TASK REQUIREMENTS> Wherever the word "computer" appears in a line of the data, that line should be copied.

□ □ □ □

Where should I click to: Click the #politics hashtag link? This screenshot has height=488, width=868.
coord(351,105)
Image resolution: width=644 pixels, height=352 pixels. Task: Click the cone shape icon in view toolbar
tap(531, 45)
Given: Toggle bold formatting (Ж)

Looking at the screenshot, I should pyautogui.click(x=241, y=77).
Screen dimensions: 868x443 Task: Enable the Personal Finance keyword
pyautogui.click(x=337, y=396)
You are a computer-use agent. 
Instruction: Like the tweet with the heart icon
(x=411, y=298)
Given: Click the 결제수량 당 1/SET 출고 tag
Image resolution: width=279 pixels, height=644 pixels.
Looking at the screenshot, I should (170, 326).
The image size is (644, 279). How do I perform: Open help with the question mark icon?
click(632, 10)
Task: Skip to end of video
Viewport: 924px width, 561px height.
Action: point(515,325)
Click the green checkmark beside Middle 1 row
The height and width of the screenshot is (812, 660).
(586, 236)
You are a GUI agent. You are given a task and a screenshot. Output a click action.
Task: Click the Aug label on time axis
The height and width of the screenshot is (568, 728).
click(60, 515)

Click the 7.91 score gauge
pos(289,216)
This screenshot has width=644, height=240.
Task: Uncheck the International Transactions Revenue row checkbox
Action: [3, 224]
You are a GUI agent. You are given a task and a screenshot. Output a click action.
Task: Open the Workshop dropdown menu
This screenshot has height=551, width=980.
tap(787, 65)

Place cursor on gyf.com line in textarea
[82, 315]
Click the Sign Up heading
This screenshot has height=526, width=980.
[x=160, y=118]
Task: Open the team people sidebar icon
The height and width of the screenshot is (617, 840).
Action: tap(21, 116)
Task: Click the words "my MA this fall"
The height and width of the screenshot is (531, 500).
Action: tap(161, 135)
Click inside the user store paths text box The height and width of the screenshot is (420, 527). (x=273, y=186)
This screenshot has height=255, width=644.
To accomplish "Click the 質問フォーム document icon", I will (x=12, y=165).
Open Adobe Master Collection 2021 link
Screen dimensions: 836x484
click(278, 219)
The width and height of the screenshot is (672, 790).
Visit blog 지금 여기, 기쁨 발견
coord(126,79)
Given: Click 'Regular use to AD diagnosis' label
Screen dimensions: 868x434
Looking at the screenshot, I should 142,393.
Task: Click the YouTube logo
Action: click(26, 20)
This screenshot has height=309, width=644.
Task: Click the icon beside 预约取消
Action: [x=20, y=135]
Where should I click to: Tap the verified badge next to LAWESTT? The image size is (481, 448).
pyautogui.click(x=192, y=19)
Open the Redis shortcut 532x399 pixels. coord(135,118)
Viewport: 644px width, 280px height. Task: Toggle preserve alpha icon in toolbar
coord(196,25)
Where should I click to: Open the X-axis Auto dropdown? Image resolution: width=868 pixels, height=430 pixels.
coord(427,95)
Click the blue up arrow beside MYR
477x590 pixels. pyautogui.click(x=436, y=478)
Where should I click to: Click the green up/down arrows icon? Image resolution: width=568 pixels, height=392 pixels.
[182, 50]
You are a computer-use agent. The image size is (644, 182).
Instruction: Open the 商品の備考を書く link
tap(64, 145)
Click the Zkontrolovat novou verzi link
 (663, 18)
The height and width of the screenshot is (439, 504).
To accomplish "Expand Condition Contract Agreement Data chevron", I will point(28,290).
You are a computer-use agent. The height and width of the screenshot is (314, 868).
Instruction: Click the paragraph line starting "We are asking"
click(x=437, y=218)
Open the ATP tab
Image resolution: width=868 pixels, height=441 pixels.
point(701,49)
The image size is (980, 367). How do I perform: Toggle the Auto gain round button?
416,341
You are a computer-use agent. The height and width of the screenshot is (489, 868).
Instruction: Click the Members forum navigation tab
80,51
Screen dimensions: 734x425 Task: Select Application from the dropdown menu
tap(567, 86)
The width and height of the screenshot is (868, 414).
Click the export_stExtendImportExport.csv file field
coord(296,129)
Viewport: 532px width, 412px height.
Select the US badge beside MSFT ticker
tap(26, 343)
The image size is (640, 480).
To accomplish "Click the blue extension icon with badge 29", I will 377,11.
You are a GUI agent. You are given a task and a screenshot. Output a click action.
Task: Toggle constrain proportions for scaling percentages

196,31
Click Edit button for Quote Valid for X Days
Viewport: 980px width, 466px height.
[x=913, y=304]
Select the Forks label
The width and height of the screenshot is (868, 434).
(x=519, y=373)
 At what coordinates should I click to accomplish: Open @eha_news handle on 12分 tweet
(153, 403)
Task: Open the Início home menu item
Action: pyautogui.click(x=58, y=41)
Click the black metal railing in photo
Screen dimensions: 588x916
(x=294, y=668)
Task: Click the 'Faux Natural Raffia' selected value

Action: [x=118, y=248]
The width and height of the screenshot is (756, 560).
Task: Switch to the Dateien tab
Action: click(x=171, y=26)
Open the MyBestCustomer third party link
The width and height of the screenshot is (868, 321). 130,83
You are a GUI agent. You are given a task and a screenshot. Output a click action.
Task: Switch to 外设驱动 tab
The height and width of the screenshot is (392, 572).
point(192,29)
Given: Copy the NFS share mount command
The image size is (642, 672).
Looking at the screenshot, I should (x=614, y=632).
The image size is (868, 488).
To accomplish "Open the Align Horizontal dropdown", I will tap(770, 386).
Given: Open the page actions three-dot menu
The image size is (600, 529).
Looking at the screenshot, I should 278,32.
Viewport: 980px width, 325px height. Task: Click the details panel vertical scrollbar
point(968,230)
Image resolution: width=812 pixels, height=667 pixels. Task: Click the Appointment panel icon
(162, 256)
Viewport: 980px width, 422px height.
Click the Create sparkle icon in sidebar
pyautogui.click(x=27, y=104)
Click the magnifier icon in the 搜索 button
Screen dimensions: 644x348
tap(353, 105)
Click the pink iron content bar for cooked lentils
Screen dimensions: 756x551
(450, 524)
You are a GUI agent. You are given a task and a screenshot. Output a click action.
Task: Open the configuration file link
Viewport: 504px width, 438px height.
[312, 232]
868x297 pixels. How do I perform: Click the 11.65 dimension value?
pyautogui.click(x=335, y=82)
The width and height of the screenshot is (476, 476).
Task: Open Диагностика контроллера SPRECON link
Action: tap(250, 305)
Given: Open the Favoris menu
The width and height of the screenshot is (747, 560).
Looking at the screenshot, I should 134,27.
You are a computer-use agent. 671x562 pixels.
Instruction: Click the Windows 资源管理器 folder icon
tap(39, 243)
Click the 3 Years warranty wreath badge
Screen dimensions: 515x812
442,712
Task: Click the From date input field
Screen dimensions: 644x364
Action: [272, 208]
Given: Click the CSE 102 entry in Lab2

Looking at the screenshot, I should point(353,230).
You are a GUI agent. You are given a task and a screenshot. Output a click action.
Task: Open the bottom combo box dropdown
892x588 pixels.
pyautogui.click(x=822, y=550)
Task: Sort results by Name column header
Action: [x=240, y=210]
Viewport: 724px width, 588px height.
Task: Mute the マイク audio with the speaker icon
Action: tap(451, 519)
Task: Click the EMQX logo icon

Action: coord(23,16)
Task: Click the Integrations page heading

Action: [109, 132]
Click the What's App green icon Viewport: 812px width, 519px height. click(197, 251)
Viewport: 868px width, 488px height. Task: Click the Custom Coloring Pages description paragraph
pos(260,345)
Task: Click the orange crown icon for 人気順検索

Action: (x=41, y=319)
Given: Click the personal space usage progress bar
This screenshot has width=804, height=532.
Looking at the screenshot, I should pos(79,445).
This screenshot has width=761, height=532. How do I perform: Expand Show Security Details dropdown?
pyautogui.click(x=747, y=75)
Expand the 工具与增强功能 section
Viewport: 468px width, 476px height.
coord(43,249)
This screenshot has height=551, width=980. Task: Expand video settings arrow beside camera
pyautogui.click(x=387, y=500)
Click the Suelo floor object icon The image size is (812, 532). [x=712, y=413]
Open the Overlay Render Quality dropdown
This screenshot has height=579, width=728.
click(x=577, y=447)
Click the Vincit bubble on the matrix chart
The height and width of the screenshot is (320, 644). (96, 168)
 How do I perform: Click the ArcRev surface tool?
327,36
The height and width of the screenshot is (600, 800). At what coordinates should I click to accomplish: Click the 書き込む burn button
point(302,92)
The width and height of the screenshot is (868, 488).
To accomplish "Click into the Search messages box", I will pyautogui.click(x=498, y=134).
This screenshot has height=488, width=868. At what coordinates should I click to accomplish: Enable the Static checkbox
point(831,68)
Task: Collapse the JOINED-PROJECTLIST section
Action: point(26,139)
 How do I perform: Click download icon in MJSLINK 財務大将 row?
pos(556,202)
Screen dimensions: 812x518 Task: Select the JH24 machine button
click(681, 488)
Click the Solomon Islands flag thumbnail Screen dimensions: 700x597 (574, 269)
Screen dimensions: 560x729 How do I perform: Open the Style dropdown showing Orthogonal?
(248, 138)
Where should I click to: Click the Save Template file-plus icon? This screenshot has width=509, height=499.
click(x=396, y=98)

□ □ □ □

TASK ANSWER>
You are a computer-use agent. 
You are a computer-use agent. The image size is (644, 182).
You are a computer-use agent. The height and width of the screenshot is (314, 868).
You are a computer-use agent. The height and width of the screenshot is (489, 868).
You are a computer-use agent. 671x562 pixels.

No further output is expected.